(Items from a dataset)
-.-.-
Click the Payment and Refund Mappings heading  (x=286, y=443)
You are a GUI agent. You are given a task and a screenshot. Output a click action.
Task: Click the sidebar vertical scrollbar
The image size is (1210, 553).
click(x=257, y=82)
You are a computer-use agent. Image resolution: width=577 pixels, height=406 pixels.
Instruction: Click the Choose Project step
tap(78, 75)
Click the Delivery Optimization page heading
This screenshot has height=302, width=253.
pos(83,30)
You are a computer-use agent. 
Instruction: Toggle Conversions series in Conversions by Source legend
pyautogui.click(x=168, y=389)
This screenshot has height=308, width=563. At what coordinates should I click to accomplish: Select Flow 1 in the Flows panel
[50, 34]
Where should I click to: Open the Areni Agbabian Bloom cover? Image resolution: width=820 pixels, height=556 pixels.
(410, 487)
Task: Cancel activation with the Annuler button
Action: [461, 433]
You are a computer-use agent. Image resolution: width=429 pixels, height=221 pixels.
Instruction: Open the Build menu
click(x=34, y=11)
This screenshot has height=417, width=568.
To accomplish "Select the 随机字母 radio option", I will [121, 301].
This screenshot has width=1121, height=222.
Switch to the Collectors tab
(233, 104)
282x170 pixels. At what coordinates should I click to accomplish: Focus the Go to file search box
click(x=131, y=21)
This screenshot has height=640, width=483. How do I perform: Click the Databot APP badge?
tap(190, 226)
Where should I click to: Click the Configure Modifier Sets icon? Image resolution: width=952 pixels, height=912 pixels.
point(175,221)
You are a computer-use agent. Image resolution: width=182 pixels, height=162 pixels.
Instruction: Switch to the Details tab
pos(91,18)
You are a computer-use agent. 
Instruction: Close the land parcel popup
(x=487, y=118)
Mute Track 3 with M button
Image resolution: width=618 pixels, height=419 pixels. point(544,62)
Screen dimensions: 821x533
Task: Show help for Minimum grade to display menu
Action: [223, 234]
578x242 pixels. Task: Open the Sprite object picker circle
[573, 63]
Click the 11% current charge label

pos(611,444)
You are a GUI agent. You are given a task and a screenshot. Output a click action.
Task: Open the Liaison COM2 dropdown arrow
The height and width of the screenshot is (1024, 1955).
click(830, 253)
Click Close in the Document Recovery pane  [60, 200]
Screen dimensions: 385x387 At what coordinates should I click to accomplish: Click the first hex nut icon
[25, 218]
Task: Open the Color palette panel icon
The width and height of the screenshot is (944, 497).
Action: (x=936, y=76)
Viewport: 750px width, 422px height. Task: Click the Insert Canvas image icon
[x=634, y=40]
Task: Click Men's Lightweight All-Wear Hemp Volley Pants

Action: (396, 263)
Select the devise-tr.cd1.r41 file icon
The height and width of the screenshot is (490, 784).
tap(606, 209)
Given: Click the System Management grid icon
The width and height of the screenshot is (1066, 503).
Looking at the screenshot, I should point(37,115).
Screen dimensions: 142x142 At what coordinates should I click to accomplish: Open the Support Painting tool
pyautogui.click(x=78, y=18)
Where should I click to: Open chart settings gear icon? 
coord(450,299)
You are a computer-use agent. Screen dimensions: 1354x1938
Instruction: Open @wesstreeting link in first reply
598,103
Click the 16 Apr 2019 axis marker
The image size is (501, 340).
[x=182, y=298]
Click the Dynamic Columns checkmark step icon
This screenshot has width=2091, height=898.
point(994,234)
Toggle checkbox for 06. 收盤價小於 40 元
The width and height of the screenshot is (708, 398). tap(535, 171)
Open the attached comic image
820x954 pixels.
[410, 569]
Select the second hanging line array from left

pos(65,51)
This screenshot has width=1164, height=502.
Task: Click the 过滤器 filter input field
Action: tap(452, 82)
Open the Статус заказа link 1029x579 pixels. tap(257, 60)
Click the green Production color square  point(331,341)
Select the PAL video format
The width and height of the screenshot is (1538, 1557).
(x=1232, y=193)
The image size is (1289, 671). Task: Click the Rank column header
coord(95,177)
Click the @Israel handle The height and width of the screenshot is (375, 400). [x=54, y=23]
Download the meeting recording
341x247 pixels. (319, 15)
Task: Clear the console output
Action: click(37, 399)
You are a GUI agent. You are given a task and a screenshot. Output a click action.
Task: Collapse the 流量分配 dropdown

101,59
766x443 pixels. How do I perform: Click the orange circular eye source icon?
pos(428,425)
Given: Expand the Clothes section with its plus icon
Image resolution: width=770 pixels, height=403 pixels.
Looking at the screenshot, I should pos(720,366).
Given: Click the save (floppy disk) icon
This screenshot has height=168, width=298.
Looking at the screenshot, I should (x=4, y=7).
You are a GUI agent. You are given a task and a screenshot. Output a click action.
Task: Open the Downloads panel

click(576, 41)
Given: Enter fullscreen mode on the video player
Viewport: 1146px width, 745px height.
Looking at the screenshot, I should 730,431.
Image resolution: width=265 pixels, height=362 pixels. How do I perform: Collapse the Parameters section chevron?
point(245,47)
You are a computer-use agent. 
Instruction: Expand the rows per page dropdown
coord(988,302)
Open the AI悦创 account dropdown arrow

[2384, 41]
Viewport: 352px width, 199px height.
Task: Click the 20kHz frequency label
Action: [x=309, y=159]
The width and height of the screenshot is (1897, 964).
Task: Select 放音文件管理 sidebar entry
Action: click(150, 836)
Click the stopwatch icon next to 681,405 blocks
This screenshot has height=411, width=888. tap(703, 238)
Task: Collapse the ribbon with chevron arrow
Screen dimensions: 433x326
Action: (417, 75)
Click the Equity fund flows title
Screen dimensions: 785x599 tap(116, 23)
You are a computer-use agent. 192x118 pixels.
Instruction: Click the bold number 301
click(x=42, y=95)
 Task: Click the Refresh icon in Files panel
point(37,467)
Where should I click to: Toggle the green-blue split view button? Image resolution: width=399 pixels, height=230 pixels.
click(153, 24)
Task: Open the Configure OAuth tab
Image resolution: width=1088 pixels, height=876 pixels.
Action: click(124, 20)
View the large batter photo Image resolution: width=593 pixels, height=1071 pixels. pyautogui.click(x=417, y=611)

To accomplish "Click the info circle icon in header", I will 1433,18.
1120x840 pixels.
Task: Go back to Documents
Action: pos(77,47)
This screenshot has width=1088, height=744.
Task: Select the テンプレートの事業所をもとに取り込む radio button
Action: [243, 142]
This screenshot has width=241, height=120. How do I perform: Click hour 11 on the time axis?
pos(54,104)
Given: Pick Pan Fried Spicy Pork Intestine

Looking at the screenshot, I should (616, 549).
-.-.-
● **What to produce**
Rewrite these rows as a JSON list of strings with one string per line, leaving out blank lines.

● **Full output**
[
  "Click the Payment and Refund Mappings heading  (x=286, y=443)",
  "You are a GUI agent. You are given a task and a screenshot. Output a click action.",
  "Task: Click the sidebar vertical scrollbar",
  "The image size is (1210, 553).",
  "click(x=257, y=82)",
  "You are a computer-use agent. Image resolution: width=577 pixels, height=406 pixels.",
  "Instruction: Click the Choose Project step",
  "tap(78, 75)",
  "Click the Delivery Optimization page heading",
  "This screenshot has height=302, width=253.",
  "pos(83,30)",
  "You are a computer-use agent. ",
  "Instruction: Toggle Conversions series in Conversions by Source legend",
  "pyautogui.click(x=168, y=389)",
  "This screenshot has height=308, width=563. At what coordinates should I click to accomplish: Select Flow 1 in the Flows panel",
  "[50, 34]",
  "Where should I click to: Open the Areni Agbabian Bloom cover? Image resolution: width=820 pixels, height=556 pixels.",
  "(410, 487)",
  "Task: Cancel activation with the Annuler button",
  "Action: [461, 433]",
  "You are a computer-use agent. Image resolution: width=429 pixels, height=221 pixels.",
  "Instruction: Open the Build menu",
  "click(x=34, y=11)",
  "This screenshot has height=417, width=568.",
  "To accomplish \"Select the 随机字母 radio option\", I will [121, 301].",
  "This screenshot has width=1121, height=222.",
  "Switch to the Collectors tab",
  "(233, 104)",
  "282x170 pixels. At what coordinates should I click to accomplish: Focus the Go to file search box",
  "click(x=131, y=21)",
  "This screenshot has height=640, width=483. How do I perform: Click the Databot APP badge?",
  "tap(190, 226)",
  "Where should I click to: Click the Configure Modifier Sets icon? Image resolution: width=952 pixels, height=912 pixels.",
  "point(175,221)",
  "You are a computer-use agent. Image resolution: width=182 pixels, height=162 pixels.",
  "Instruction: Switch to the Details tab",
  "pos(91,18)",
  "You are a computer-use agent. ",
  "Instruction: Close the land parcel popup",
  "(x=487, y=118)",
  "Mute Track 3 with M button",
  "Image resolution: width=618 pixels, height=419 pixels. point(544,62)",
  "Screen dimensions: 821x533",
  "Task: Show help for Minimum grade to display menu",
  "Action: [223, 234]",
  "578x242 pixels. Task: Open the Sprite object picker circle",
  "[573, 63]",
  "Click the 11% current charge label",
  "pos(611,444)",
  "You are a GUI agent. You are given a task and a screenshot. Output a click action.",
  "Task: Open the Liaison COM2 dropdown arrow",
  "The height and width of the screenshot is (1024, 1955).",
  "click(830, 253)",
  "Click Close in the Document Recovery pane  [60, 200]",
  "Screen dimensions: 385x387 At what coordinates should I click to accomplish: Click the first hex nut icon",
  "[25, 218]",
  "Task: Open the Color palette panel icon",
  "The width and height of the screenshot is (944, 497).",
  "Action: (x=936, y=76)",
  "Viewport: 750px width, 422px height. Task: Click the Insert Canvas image icon",
  "[x=634, y=40]",
  "Task: Click Men's Lightweight All-Wear Hemp Volley Pants",
  "Action: (396, 263)",
  "Select the devise-tr.cd1.r41 file icon",
  "The height and width of the screenshot is (490, 784).",
  "tap(606, 209)",
  "Given: Click the System Management grid icon",
  "The width and height of the screenshot is (1066, 503).",
  "Looking at the screenshot, I should point(37,115).",
  "Screen dimensions: 142x142 At what coordinates should I click to accomplish: Open the Support Painting tool",
  "pyautogui.click(x=78, y=18)",
  "Where should I click to: Open chart settings gear icon? ",
  "coord(450,299)",
  "You are a computer-use agent. Screen dimensions: 1354x1938",
  "Instruction: Open @wesstreeting link in first reply",
  "598,103",
  "Click the 16 Apr 2019 axis marker",
  "The image size is (501, 340).",
  "[x=182, y=298]",
  "Click the Dynamic Columns checkmark step icon",
  "This screenshot has width=2091, height=898.",
  "point(994,234)",
  "Toggle checkbox for 06. 收盤價小於 40 元",
  "The width and height of the screenshot is (708, 398). tap(535, 171)",
  "Open the attached comic image",
  "820x954 pixels.",
  "[410, 569]",
  "Select the second hanging line array from left",
  "pos(65,51)",
  "This screenshot has width=1164, height=502.",
  "Task: Click the 过滤器 filter input field",
  "Action: tap(452, 82)",
  "Open the Статус заказа link 1029x579 pixels. tap(257, 60)",
  "Click the green Production color square  point(331,341)",
  "Select the PAL video format",
  "The width and height of the screenshot is (1538, 1557).",
  "(x=1232, y=193)",
  "The image size is (1289, 671). Task: Click the Rank column header",
  "coord(95,177)",
  "Click the @Israel handle The height and width of the screenshot is (375, 400). [x=54, y=23]",
  "Download the meeting recording",
  "341x247 pixels. (319, 15)",
  "Task: Clear the console output",
  "Action: click(37, 399)",
  "You are a GUI agent. You are given a task and a screenshot. Output a click action.",
  "Task: Collapse the 流量分配 dropdown",
  "101,59",
  "766x443 pixels. How do I perform: Click the orange circular eye source icon?",
  "pos(428,425)",
  "Given: Expand the Clothes section with its plus icon",
  "Image resolution: width=770 pixels, height=403 pixels.",
  "Looking at the screenshot, I should pos(720,366).",
  "Given: Click the save (floppy disk) icon",
  "This screenshot has height=168, width=298.",
  "Looking at the screenshot, I should (x=4, y=7).",
  "You are a GUI agent. You are given a task and a screenshot. Output a click action.",
  "Task: Open the Downloads panel",
  "click(576, 41)",
  "Given: Enter fullscreen mode on the video player",
  "Viewport: 1146px width, 745px height.",
  "Looking at the screenshot, I should 730,431.",
  "Image resolution: width=265 pixels, height=362 pixels. How do I perform: Collapse the Parameters section chevron?",
  "point(245,47)",
  "You are a computer-use agent. ",
  "Instruction: Expand the rows per page dropdown",
  "coord(988,302)",
  "Open the AI悦创 account dropdown arrow",
  "[2384, 41]",
  "Viewport: 352px width, 199px height.",
  "Task: Click the 20kHz frequency label",
  "Action: [x=309, y=159]",
  "The width and height of the screenshot is (1897, 964).",
  "Task: Select 放音文件管理 sidebar entry",
  "Action: click(150, 836)",
  "Click the stopwatch icon next to 681,405 blocks",
  "This screenshot has height=411, width=888. tap(703, 238)",
  "Task: Collapse the ribbon with chevron arrow",
  "Screen dimensions: 433x326",
  "Action: (417, 75)",
  "Click the Equity fund flows title",
  "Screen dimensions: 785x599 tap(116, 23)",
  "You are a computer-use agent. 192x118 pixels.",
  "Instruction: Click the bold number 301",
  "click(x=42, y=95)",
  " Task: Click the Refresh icon in Files panel",
  "point(37,467)",
  "Where should I click to: Toggle the green-blue split view button? Image resolution: width=399 pixels, height=230 pixels.",
  "click(153, 24)",
  "Task: Open the Configure OAuth tab",
  "Image resolution: width=1088 pixels, height=876 pixels.",
  "Action: click(124, 20)",
  "View the large batter photo Image resolution: width=593 pixels, height=1071 pixels. pyautogui.click(x=417, y=611)",
  "To accomplish \"Click the info circle icon in header\", I will 1433,18.",
  "1120x840 pixels.",
  "Task: Go back to Documents",
  "Action: pos(77,47)",
  "This screenshot has width=1088, height=744.",
  "Task: Select the テンプレートの事業所をもとに取り込む radio button",
  "Action: [243, 142]",
  "This screenshot has width=241, height=120. How do I perform: Click hour 11 on the time axis?",
  "pos(54,104)",
  "Given: Pick Pan Fried Spicy Pork Intestine",
  "Looking at the screenshot, I should (616, 549)."
]